[Math] Changes in Standard deviation when data value changes

Here are some questions about the standard deviations

How does standard deviation changes if we add or remove some data points from the data? Are there any criteria to check it?
If the mean of the two categories of the data is given and one category of the data points are added with a constant, what will be the change in combined standard deviation?

For example,

Assume we have two class of data sets, Class A and Class B. The following are the given information about the two sets of data.

Class A – Mean = 77, Variance = 32

Class B – Mean = 66, Variance = 148

The combined mean for Class A and B = 67.4

The Combined variance of Class A and B = 163.04

If I add one more data point to class A(For example 65), then what will be the change in the variance/standard deviation of Class A? Also, what will be the change in combined variance?
If I add 3 with all the points of Class A, what will be the change in the combined variance?

Also, I want to know how do we conclude the change will be increasing, decreasing or remains the same by without doing any calculations?

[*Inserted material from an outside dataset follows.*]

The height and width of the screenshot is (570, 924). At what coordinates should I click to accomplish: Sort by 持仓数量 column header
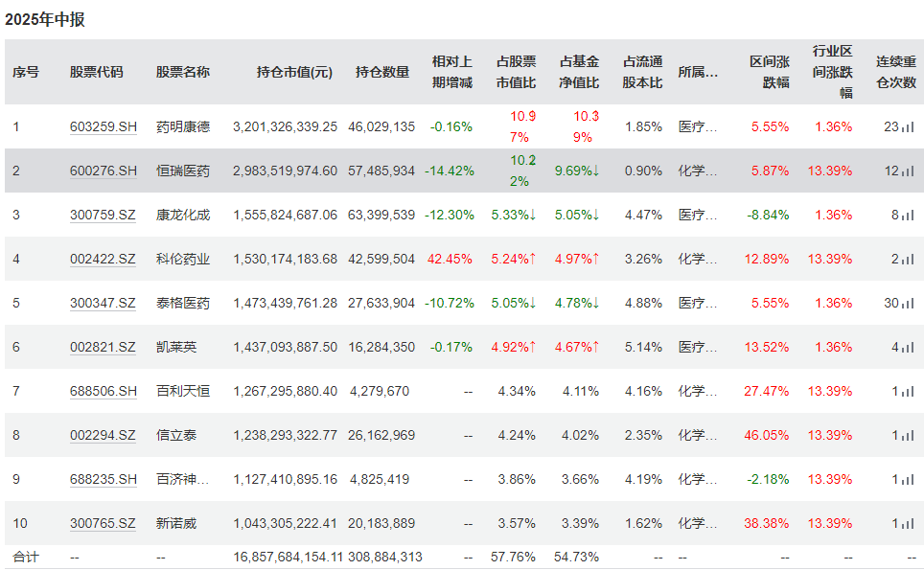382,73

Sincere thanks for advance.

If the data being removed are close to the sample mean, then the impact of their absence is smaller, compared with when outliers are removed. For example, if a point that is much higher than the mean than most other data, then removing it tend to reduce the sample mean by a noticeable amount. This is merely qualitatively speaking very roughly as you didn't provide much context.
If I understand your inquiry correctly: adding a constant to all data (within the same sample) doesn't change the standard deviation at all. The shift cancels by definition. Consider new data $x'_i = x_i + \Delta$ for all $i$ , then the new mean $\bar x' = \bar x + \Delta$, and the computation for variance (that gives standard deviation after taking square root) $$\frac1{n-1}\sum(x_i' - \bar x')^2 = \frac1{n-1} \sum \bigl(x_i + \Delta - (\bar x + \Delta) \bigr)^2 = \frac1{n-1}\sum(x_i - \bar x)^2 $$ gives you the same thing.